Amid this acquisition frenzy, physicians anxious to merge and/or sell typically want to close their deals fast primarily for two reasons: Many see greener pastures ahead by aligning themselves with health systems that can afford to integrate and innovate, while many simply fear being left behind by Health Care Reform. Whatever the reason, physicians are jumping on the M&A train fast and not always with the requisite due diligence and foresight that selling a medical practice requires.
When closing these deals, it is important to ensure that physicians receive top dollar for their assets, which include long-standing relationships with patients not otherwise accessible to the acquiring health system. It is also important to ensure that physicians are entering into profitable leases with the acquiring health system for the practice real estate, which often is not acquired outright by the health system. Further, it is important to put in place appropriate professional service/employment agreements that take the physicians from independent professionals to employees of the acquiring health system. But those are far from the most important parts of the transaction. Practice acquisitions carry with them a shadow (with a long tail) that must receive equal attention. The fact of the matter is that the life of the acquired physician will not remain the same after the acquisition, even if the location, patients, and employees of the practice remain the same after the acquisition. And the anticipated changes cut deeper than simply operating under a new name.

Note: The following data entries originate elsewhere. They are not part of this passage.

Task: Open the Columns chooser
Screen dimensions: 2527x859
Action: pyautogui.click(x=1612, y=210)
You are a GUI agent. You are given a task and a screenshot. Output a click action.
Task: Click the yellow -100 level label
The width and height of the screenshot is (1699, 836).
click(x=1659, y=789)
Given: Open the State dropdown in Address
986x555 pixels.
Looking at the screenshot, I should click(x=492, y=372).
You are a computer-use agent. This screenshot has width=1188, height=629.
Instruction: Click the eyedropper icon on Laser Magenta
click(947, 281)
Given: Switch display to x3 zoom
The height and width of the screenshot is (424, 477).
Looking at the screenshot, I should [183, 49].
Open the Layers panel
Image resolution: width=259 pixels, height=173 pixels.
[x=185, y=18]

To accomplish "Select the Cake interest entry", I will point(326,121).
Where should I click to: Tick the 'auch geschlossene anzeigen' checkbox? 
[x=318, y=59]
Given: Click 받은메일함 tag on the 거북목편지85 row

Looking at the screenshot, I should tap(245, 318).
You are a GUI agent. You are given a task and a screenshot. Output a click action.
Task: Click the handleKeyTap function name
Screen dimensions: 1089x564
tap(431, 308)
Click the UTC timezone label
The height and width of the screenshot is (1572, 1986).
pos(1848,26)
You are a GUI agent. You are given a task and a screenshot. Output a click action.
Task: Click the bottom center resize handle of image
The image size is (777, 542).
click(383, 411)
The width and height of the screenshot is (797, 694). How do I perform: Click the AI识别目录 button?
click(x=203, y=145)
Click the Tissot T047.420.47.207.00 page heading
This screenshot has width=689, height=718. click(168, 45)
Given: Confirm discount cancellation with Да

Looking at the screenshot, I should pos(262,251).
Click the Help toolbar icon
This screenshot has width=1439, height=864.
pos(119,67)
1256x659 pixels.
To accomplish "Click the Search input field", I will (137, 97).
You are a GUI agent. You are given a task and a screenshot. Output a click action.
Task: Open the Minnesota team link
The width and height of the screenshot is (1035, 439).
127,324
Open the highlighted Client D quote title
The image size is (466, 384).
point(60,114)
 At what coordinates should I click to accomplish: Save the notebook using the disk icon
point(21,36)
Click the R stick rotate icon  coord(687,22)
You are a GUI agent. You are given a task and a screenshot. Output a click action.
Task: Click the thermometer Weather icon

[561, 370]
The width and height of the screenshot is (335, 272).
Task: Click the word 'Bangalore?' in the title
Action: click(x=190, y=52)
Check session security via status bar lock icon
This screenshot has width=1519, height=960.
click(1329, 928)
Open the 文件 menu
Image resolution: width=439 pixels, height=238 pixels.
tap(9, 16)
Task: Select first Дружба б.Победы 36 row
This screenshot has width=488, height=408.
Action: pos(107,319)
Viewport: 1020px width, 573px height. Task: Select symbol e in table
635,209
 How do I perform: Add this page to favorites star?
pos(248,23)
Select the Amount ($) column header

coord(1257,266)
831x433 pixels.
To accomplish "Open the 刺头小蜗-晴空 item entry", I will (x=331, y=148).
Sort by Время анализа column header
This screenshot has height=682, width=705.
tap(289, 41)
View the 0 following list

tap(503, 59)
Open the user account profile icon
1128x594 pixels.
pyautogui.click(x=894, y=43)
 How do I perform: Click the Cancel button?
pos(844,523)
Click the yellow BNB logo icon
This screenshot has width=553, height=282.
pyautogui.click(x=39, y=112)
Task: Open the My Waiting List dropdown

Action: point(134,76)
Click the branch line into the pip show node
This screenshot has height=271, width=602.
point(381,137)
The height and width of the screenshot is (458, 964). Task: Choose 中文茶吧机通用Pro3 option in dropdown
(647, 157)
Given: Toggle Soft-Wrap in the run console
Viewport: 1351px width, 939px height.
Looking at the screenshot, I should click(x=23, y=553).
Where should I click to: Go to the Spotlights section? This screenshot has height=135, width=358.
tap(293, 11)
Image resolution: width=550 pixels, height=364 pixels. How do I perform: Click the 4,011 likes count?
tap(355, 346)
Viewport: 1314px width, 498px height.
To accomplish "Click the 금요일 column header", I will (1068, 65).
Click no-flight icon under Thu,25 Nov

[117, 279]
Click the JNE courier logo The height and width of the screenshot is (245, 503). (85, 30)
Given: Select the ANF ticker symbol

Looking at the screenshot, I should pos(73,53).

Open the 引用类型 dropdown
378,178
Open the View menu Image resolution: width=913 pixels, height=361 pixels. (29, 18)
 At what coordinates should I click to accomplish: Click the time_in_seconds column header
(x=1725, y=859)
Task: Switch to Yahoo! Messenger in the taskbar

Unfortunately, the onboarding of acquired physicians into the acquiring health system will often fail. The reasons are innumerable. The loss of independence can be intolerable for the physician who is used to operating his or her practice without dealing with the layered decision-making of a health system. Alternatively, the physician might have failed to ensure that there was true compatibility with the health system or the initial compatibility that existed between the parties might have ended when the acquiring entity is itself acquired by a third party. Further, innovation and ongoing M&A activity of the health system can have a significant impact on the philosophy of the practice, the business strategies, the management personnel, and the specialty focus, among other factors that can impact the physician’s professional path and compensation. Under those circumstances, what is a physician with seller’s remorse to do?
Predictably, as part of the deal, the physician will have entered into a non-compete that forbids the physician from coming anywhere near the practice or in any way recouping the patients for a period of time. Further, there will be non-solicitation provisions in the physician’s service agreement with the health system that will preclude the physician from seeking to recoup his or her old staff. Even waiting around for the termination of these restrictions in order to start over is not a guarantee that the physician can resume his or her practice in the physician’s building, given that the lease agreement with the health system likely commits the physician to landlord-status for an even lengthier period of time. In sum, it is very likely that the deal will not have left open for the physician the option of picking up where he or she left off prior to the acquisition. One would think physicians are aware of the foregoing before they consummate the sale, but often they are not. Perhaps they were not told by counsel. Perhaps they did not listen when they were told. All the same, it is an oppressive reality for a physician to wake-up to.
Certainly, no health system will consummate a medical practice acquisition without these restrictive provisions. However, safeguards can and should be built into these provisions which offer a cushion for the physicians that fall-out, as well as to dis-incent the health system from banishing the physician from his/her customary practice area should the relationship fail. For example, the geographical and duration restrictions of the non-competes can be tiered based on length of service or reason for separation. Further, severance agreement formulas commensurate with future loss can be negotiated and built into the service/employment agreement between the physician and the acquiring system. Likewise, leases treated like separate transactions can contain lease-out provisions and can be coordinated and be dependent upon continuation of the physician’s employment agreement with the health system.
These and other safeguards require serious thinking about the shadow the deal leaves behind, as well as thoughtful analysis and counsel regarding the rewards and risks faced by the physician through and after the acquisition. Sure, insisting on safeguards that protect the physician long term might cause a deal to fail, but that, in-and-of-itself, is a sign that the marriage should not happen in the first place. Of course, there are times when a health system will not budge in the restrictions and the deal happens anyway. But a physician who choses to jump into the marriage under those circumstances at least does so with his or her eyes open and can, at a minimum, consider front-loaded solutions that might compensate the physician for the risk. Regardless, no good union between a health system and a medical practice can be born without this give-and-take.